Prior to consideration of the CIT, trial interviews using a semi-structured format had been piloted with two purposively sampled hospital staff -one female hospital operations manager and one female hospital therapist both of whom had led on team interventions. These semi structured interviews included open ended questions for example:
“Tell me about an intervention that you have been involved in” and “How did the team operate?”
The research team reviewed the data that emerged from these interviews and agreed that significant portions of the narrative consisted of tangential generalities about teams rather than specific information related to the intervention. Participants found it difficult to construe the intervention, speaking about the team in an abstract and sometimes detached way, as evidenced in one response:
“I am not even sure of who was involved in that one…some members were only pulled in when they were needed to solve that piece of the puzzle…” [Semi-structured interview 1]
Participants demonstrated poor recall of specifics about the team or the context in which they were operating focussing instead on the process, problem or issue for which the intervention was designed. In addition, significant tangential information was collected relating to individual work patterns, relationships and practices which had limited relevance for programme theory refinement:
“Some days are cruel, you know, especially when I am in two different places…I came in this morning at half seven and I haven’t had my lunch yet…I’ve a clinic after this I need to get to, if Name} is on, I am snookered …” [Semi Structured Interview 2]

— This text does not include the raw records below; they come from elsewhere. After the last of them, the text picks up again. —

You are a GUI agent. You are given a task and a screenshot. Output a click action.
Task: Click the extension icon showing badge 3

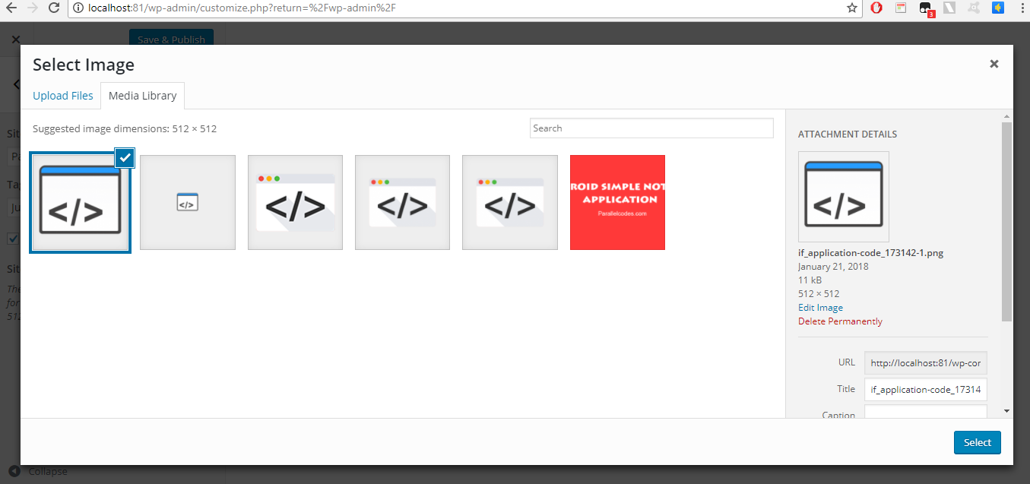tap(925, 8)
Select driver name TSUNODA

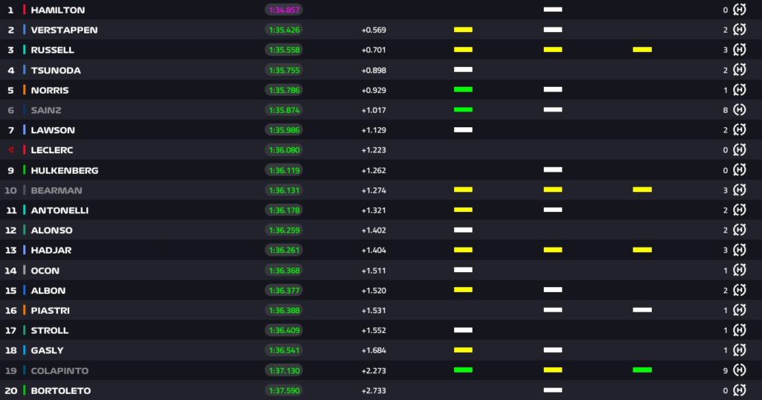pos(56,71)
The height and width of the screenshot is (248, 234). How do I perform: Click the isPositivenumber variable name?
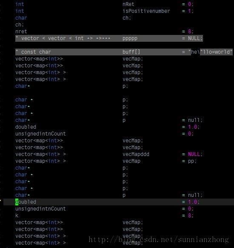[x=146, y=11]
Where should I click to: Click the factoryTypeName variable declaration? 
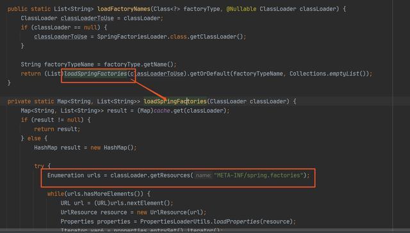(69, 64)
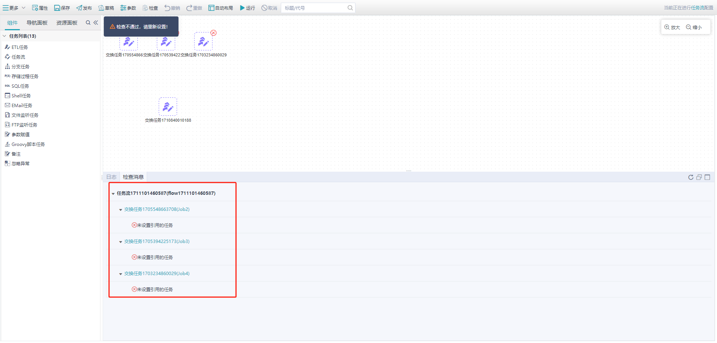
Task: Maximize the bottom message panel
Action: click(707, 177)
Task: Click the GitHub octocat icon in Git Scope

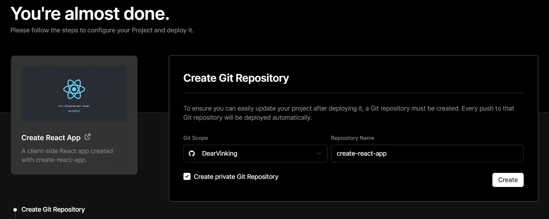Action: pyautogui.click(x=192, y=154)
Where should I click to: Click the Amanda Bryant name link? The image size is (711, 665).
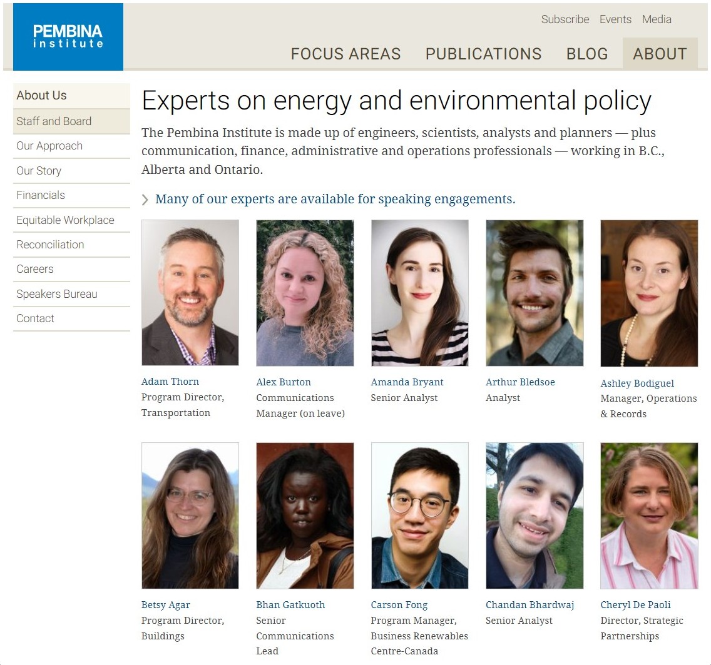407,382
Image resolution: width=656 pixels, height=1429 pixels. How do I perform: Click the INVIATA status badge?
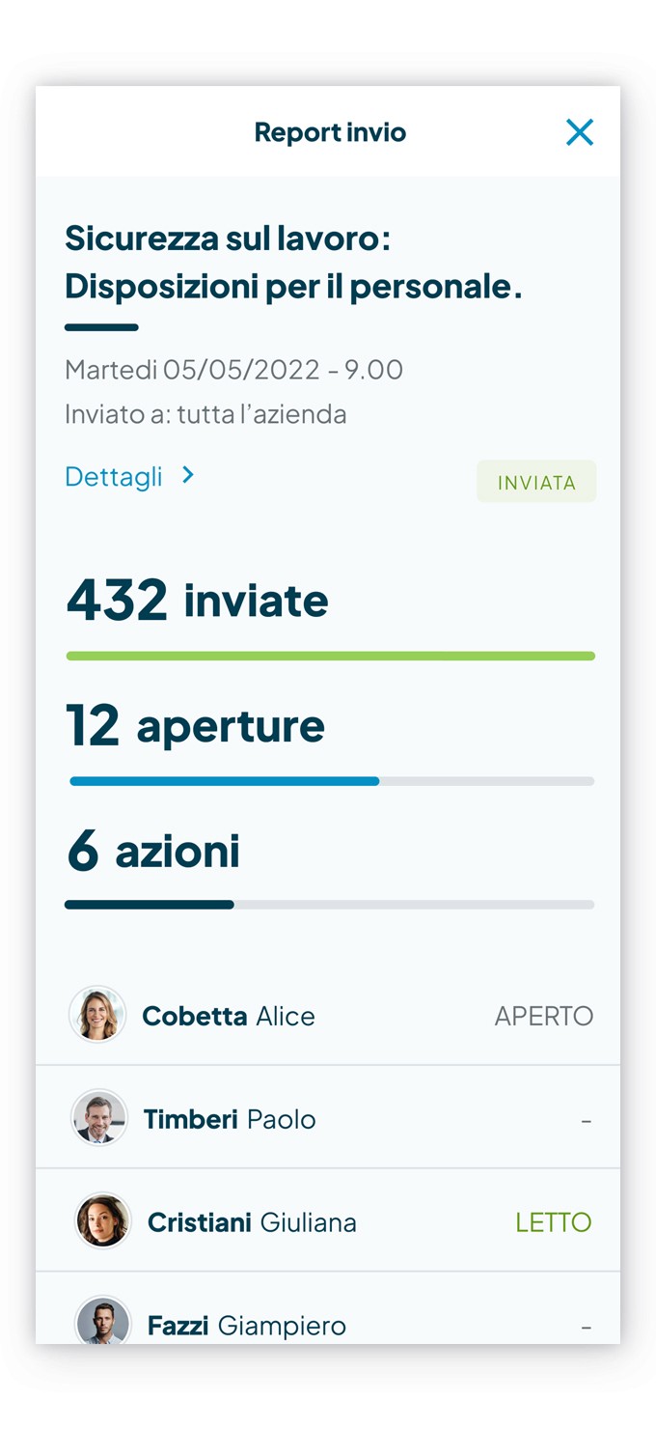pos(536,481)
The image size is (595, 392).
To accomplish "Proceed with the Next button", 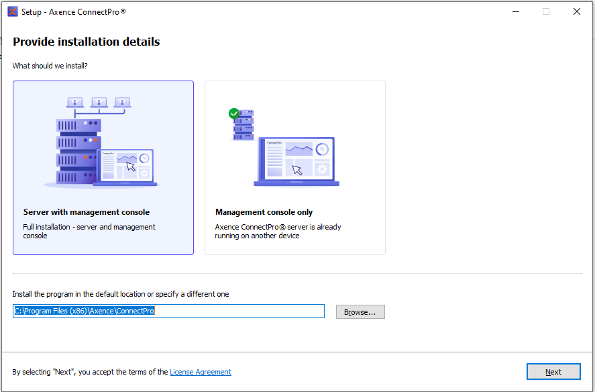I will click(553, 372).
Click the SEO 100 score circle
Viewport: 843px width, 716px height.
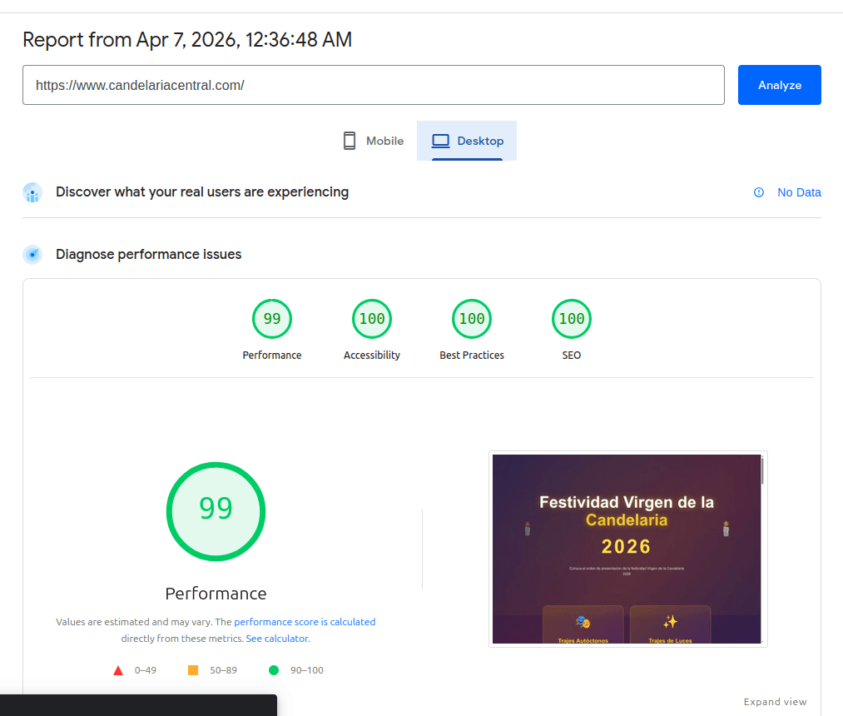point(572,318)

Use of this semi-structured approach had not extracted the necessary detail to meaningfully contribute to programme theory development (i.e., there were insufficient data relevant to context and mechanisms) and the research team agreed that a different format was required.
Researchers agreed that It would be necessary to elicit participant experiences before, during, and after a team intervention/programme was implemented in order to explore contextual conditions for programme theory building (22). In order to increase the quality and value of the data collected, the researchers therefore considered use of Flanagan’s Critical Incident Technique (CIT) (9) framework.
To ensure rigour in this approach, the research team first mapped and compared the five CIT procedures against the characteristics and features of realist methods (Tables 3a & 3b).
Fifteen participants who had been involved in team interventions were purposively sampled by either the Chief Operating Officer or General Manager of each participating organisation to reflect a range of disciplines; gender balance and healthcare experience across four acute hospitals in one Irish Hospital Group. Demographic information on participants is presented in Table 4.
Participants were invited to participate in the process by e-mail correspondence one week in advance of the interviews. The e-mail correspondence included an information sheet and consent form. Participants were advised that participation was voluntary and that their responses would be confidential.
Prior to the interviews being conducted, the researchers considered the application of each of the CIT procedures to the format of the interview.
CIT Procedure 1- Development of plans and specifications
The research team clarified the purpose of the critical incident interview technique (as relevant to the case study described) and agreed how to unpick the relevance of the team intervention that the participant was describing. The objective of the CIT interviews was to obtain information relevant to: team descriptors; contextual conditions (C); the objective of the intervention; outcomes (O). Probes were included with regard to how and why an intervention worked in order to elicit the mechanisms enacted (M). The interview guide was designed to give specific attention to the five CMOCs already synthesised from the literature whilst also allowing other contextual enablers and barriers to emerge and the subsequent mechanisms and outcomes generated by those conditions.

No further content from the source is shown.